Generally, the internal combustion engines for vehicles employ an electronically controlled throttle device which adjusts intake air flow by controlling a throttle valve opening by an actuator such as DC motor. The electronically controlled throttle device moves a position of the throttle valve by the actuator so as to be reach to a target opening which is calculated by an amount of accelerator pedal depression and operating status of the engine. The throttle valve opening is detected by a valve position sensor, and then a feed back control carries out.
The electronically controlled throttle device has a housing member (housing section) for the throttle valve and a housing member (housing section) for the valve drive motor, which are integrally molded, and a DC motor is put in the motor housing member. Furthermore, the throttle body is provided with a power transmission unit which transmits a driving power from the DC motor to the throttle valve, and a cover is mounted on the throttle body to protect the DC motor and the power transmission unit.

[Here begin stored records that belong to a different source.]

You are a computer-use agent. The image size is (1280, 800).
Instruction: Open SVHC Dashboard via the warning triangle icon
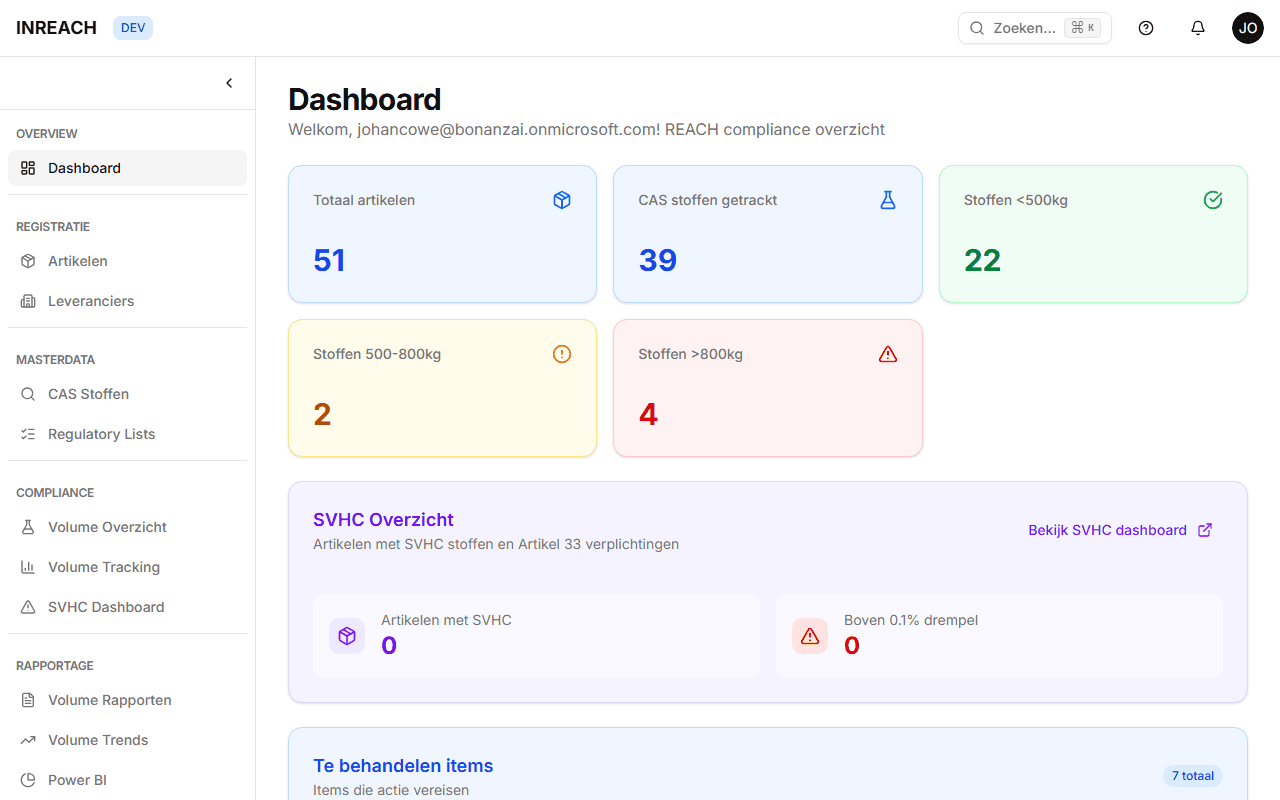coord(28,607)
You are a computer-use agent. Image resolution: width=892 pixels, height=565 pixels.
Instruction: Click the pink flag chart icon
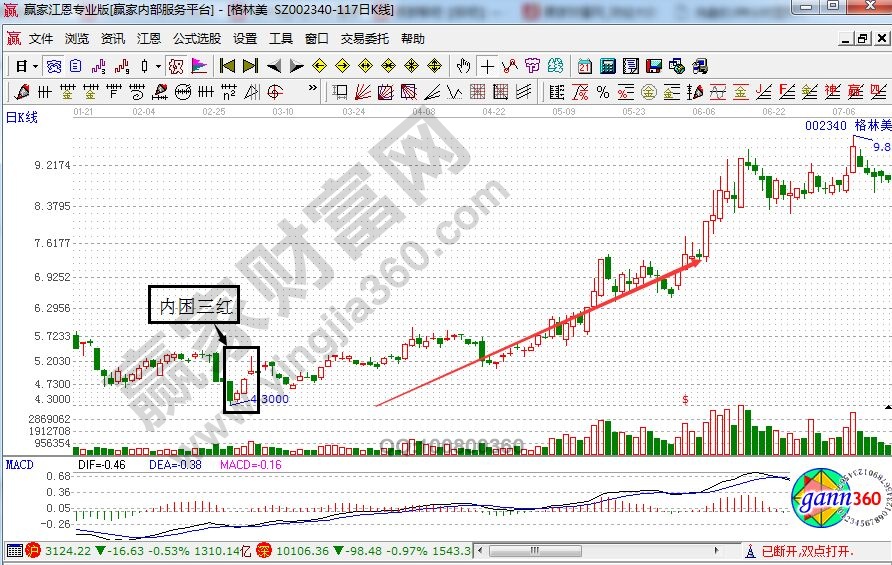199,66
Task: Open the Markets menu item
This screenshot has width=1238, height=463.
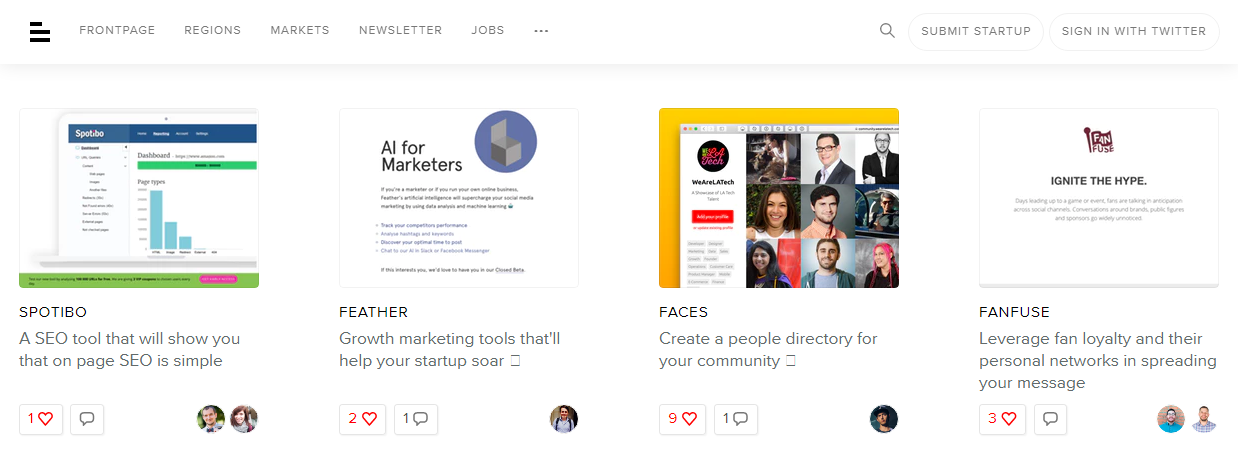Action: pos(300,31)
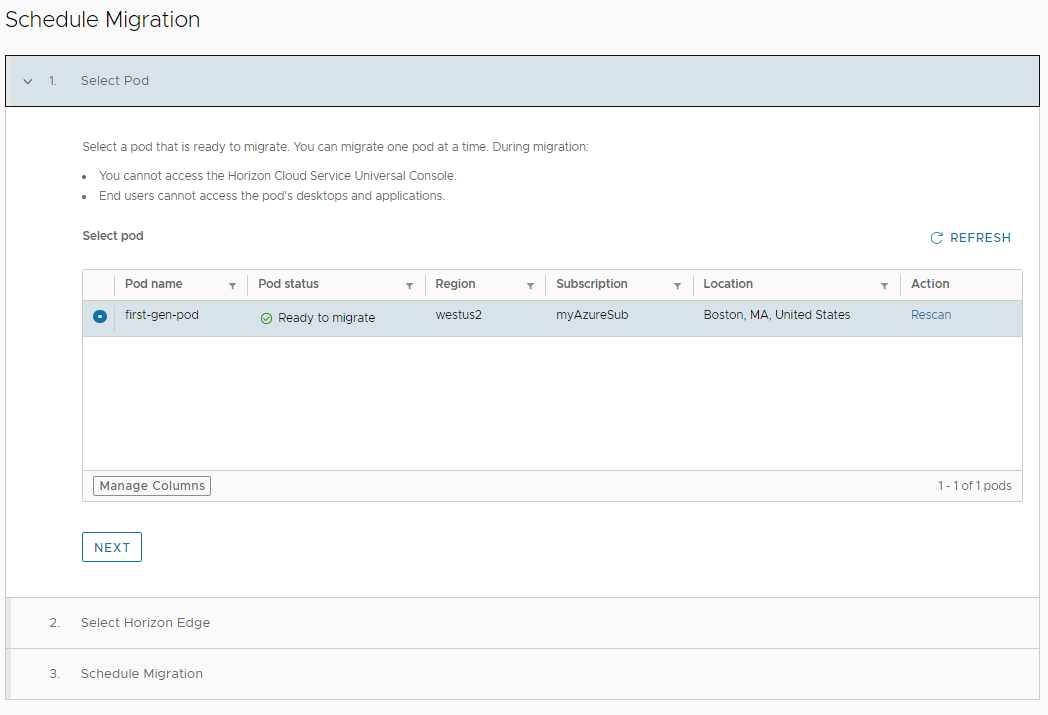Open the Location column filter
1048x715 pixels.
click(884, 286)
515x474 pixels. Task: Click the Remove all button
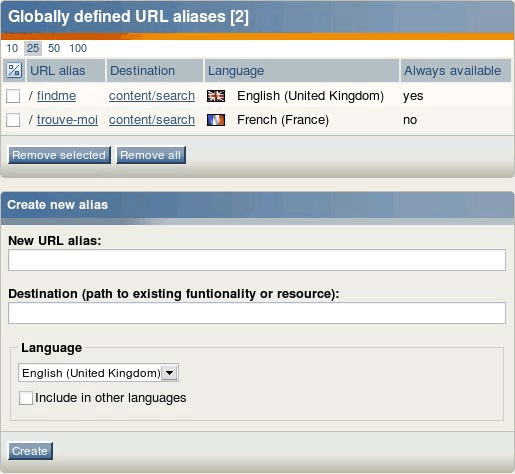pyautogui.click(x=151, y=155)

The DC motor is controlled by pulse signals from an H-bridge circuit, which is obtained by arranging switching elements in H-shape. A control amount according to a deviation between an actual opening and the target opening of the throttle valve is subjected to PID compensation calculation, converting the amount into a duty ratio, which is a ratio between ON time and OFF time, and then the ON/OFF control is carried out on the switching elements constituting the H-bridge circuit, by throttle device signals (throttle device-width modulation signals: PWM signals).

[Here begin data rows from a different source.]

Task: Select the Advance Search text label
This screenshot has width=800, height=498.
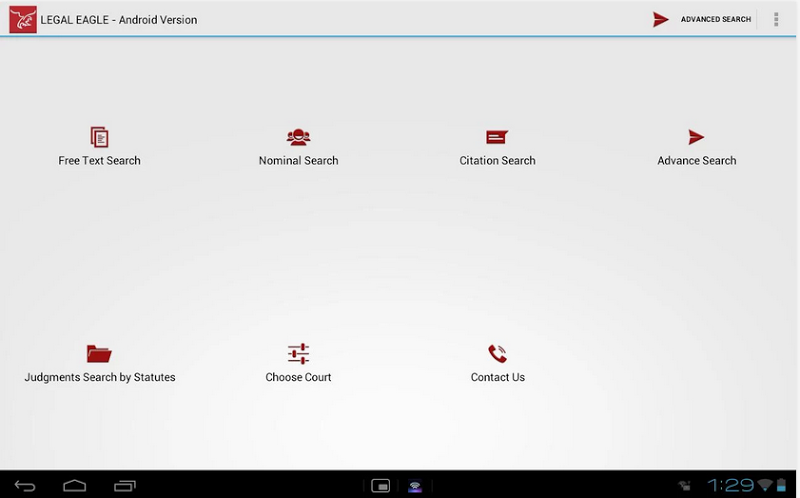Action: pos(696,160)
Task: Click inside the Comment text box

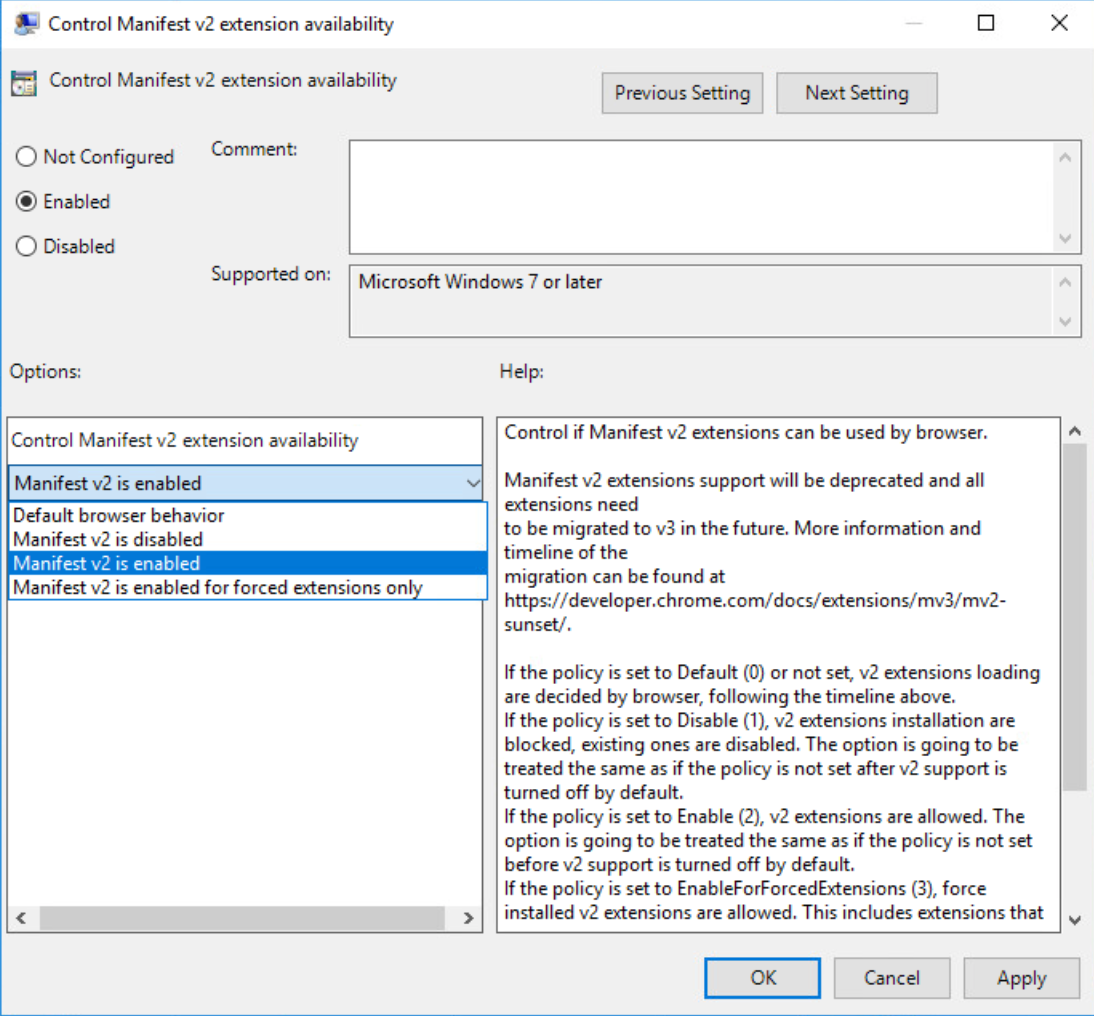Action: coord(700,196)
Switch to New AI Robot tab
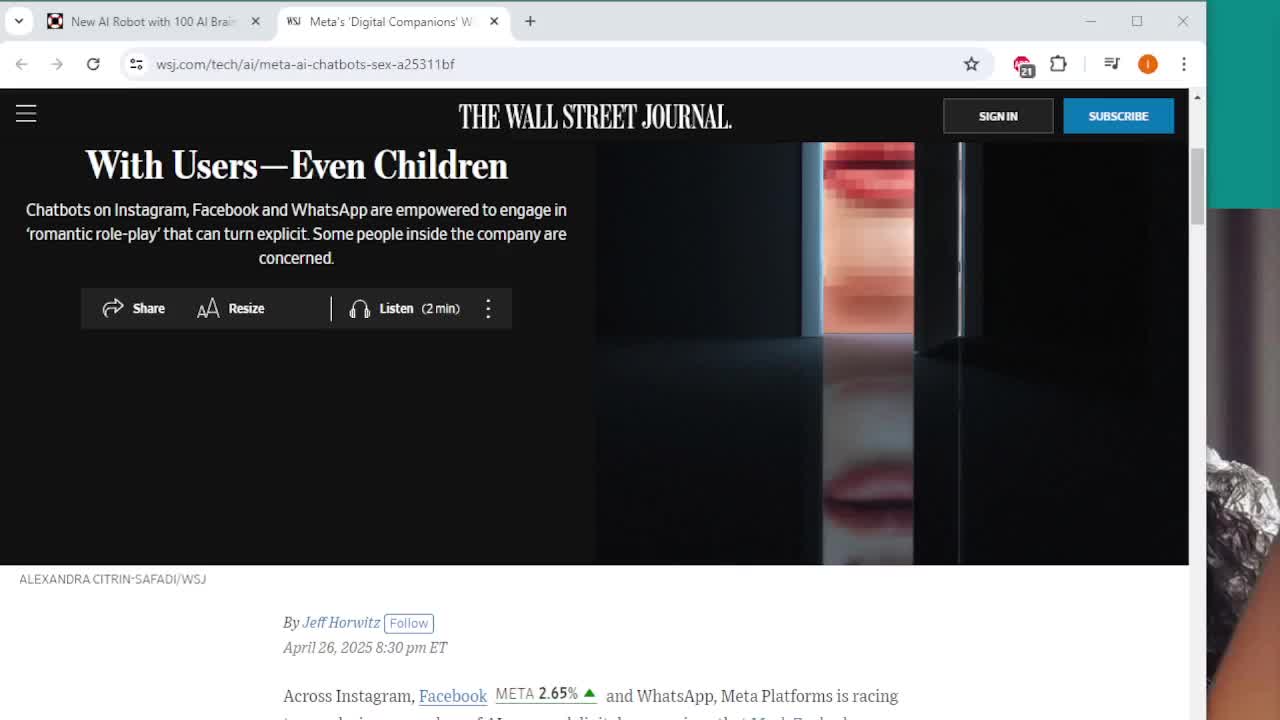 150,21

There are types of electronically controlled throttle body, i.e., in one type, an electronic control module for carrying out ON/OFF driving of the DC motor according to an opening deviation is installed on the throttle body cover, and in another type, the electronically control module is installed on an external engine control unit. The former is described, for example, in the following Patent Document 1.    [Patent Document 1] PUBLISHED JAPANESE TRANSLATION OF PCT INTERNATIONAL PUBLICATION FOR PATENT APPLICATION NO. WO 00/58614
In the meantime, when the DC motor is controlled by the pulse signals, a radiant noise may occur on startup of the switching operation and at the falling edge thereof. The radiation noise may cause a radio noise and the like. A general countermeasure against the radiant noise is based on a slew rate control, which carries out a control to make the startup slope and falling slope less steep. However, it is difficult to completely remove a noise which is generated from the DC motor itself of the electronic controlled throttle body, and a noise radiated from a wire harness (signal line) which connects the electronic controlled throttle body and the control unit. Therefore, those noises are radiated in FM radio frequency band and the like, thereby making a sound from the radio unclear.

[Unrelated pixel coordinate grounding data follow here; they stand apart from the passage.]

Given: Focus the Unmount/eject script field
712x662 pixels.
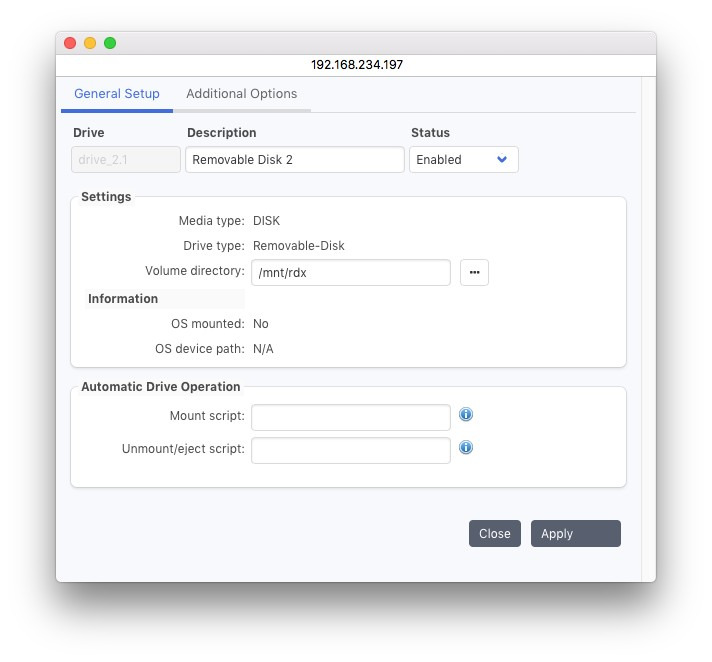Looking at the screenshot, I should pyautogui.click(x=350, y=450).
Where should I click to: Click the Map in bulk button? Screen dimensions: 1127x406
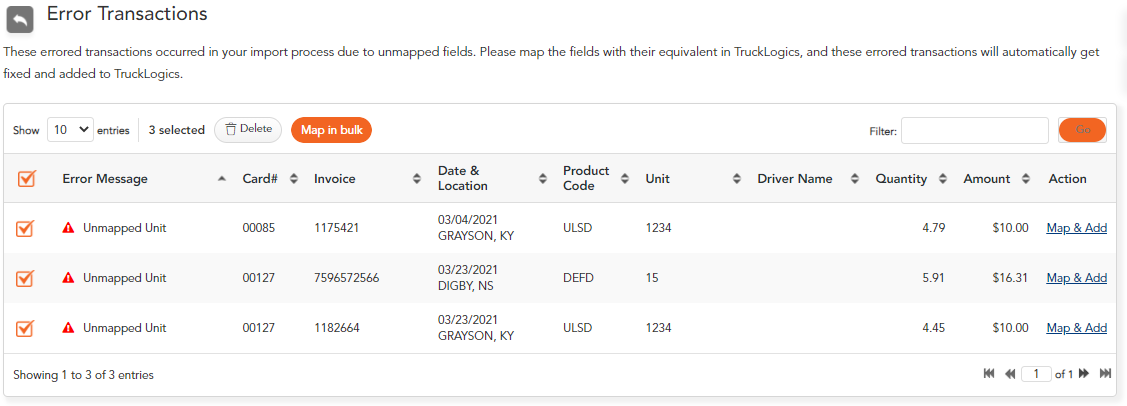point(331,129)
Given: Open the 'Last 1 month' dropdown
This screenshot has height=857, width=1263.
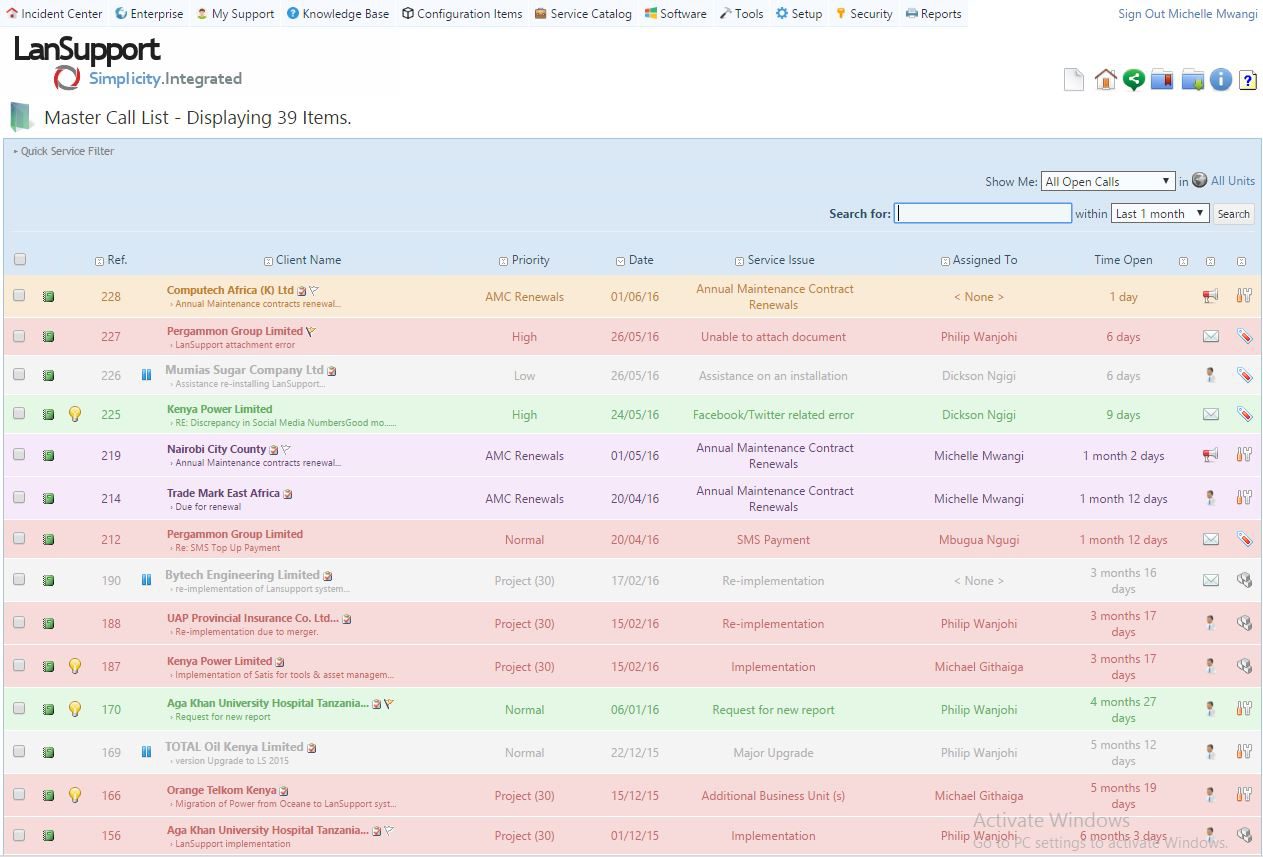Looking at the screenshot, I should point(1160,213).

In order to solve the problem above, an inductance is mounted between motor terminals for electrically connecting a brush of the DC motor and an external area, that is, inside the DC motor. The inductance is mounted not only to make down a slope of a large amount of current which flows in a moment, at startup and braking, but also to remove a noise. It is to be noted here that the inductance is set to be a value to the extent of not affecting a performance in response.
In the conventional art, the inductance is mounted inside the DC motor. However, a dimension of the inductance is determined based on a regulation by a coil diameter, according to a permissible current value specification and the maximum current specification at the time of using the electronic controlled throttle body. Particularly, in recent years, PWM signal frequency becomes higher, a noise level being increased, and thus a capacity of the inductance has to be enlarged. For this reason, the DC motor cannot be downsized, and further there is a problem of high-cost because environmental temperature specification of the inductance is made stricter due to self-heating of the DC motor. In addition, there is a practical problem that due to the heat of the DC motor, performance of field magnet (permanent magnet) is deteriorated, thereby reducing reliability.